╔══

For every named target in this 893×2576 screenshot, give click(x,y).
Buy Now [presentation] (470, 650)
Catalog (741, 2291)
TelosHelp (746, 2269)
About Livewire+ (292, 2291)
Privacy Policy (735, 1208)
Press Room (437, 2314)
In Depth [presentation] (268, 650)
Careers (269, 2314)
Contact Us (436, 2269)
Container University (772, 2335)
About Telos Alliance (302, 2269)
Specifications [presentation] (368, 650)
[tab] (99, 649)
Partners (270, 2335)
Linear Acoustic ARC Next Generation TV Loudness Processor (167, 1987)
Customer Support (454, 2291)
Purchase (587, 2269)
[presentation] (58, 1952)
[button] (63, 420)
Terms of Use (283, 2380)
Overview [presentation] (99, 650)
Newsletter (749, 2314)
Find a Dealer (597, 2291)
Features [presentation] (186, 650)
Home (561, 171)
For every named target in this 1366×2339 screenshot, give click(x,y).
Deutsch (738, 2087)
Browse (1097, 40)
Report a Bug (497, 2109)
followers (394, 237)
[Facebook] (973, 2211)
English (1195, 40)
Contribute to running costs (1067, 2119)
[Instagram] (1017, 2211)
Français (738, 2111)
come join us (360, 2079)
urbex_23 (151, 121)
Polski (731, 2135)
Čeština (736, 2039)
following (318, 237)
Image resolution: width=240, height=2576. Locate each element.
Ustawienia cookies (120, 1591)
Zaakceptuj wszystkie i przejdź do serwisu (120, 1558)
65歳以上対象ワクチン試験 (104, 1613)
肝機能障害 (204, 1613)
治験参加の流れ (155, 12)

╚══

• Assignment:
Repeat the material above exactly, beginning with its first line and ending with the line that holds "Partners (270, 2335)", and leave out everything else.

• Task response:
For every named target in this 893×2576 screenshot, give click(x,y).
Buy Now [presentation] (470, 650)
Catalog (741, 2291)
TelosHelp (746, 2269)
About Livewire+ (292, 2291)
Privacy Policy (735, 1208)
Press Room (437, 2314)
In Depth [presentation] (268, 650)
Careers (269, 2314)
Contact Us (436, 2269)
Container University (772, 2335)
About Telos Alliance (302, 2269)
Specifications [presentation] (368, 650)
[tab] (99, 649)
Partners (270, 2335)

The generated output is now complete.